## Exercise objective
Please show all lines of the records that include "click".

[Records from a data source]
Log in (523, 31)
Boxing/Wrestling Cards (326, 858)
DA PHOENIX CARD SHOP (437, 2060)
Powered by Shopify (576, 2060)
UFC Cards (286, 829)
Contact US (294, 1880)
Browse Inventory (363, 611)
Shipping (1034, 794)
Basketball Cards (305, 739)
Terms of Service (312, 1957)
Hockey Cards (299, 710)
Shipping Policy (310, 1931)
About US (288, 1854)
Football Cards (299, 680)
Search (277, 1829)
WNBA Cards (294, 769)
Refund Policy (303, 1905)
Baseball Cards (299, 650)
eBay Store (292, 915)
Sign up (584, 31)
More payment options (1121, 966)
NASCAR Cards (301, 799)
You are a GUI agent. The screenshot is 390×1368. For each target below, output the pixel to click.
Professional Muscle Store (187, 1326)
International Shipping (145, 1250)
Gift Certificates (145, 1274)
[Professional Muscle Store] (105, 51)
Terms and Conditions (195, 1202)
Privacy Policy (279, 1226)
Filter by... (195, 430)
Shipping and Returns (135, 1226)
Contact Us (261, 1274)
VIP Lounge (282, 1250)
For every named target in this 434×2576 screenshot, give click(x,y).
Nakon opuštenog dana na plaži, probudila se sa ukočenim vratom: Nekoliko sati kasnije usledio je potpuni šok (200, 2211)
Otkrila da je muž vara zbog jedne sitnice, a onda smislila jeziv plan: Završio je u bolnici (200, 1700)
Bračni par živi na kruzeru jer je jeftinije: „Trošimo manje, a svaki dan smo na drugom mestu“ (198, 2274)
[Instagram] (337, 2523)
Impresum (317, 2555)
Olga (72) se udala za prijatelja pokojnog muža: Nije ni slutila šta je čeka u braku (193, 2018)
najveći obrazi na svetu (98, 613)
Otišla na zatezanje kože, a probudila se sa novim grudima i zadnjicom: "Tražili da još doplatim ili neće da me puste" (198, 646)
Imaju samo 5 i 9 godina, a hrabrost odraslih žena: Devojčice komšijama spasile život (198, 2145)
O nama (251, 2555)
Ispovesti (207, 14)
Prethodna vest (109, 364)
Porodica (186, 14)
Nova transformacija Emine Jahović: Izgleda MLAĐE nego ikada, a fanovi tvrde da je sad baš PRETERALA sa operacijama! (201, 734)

## Solution
You are a GUI agent. The screenshot is 390×1368. For each target below, output the pixel to click.
For every named target in this 434×2576 screenshot, give click(x,y).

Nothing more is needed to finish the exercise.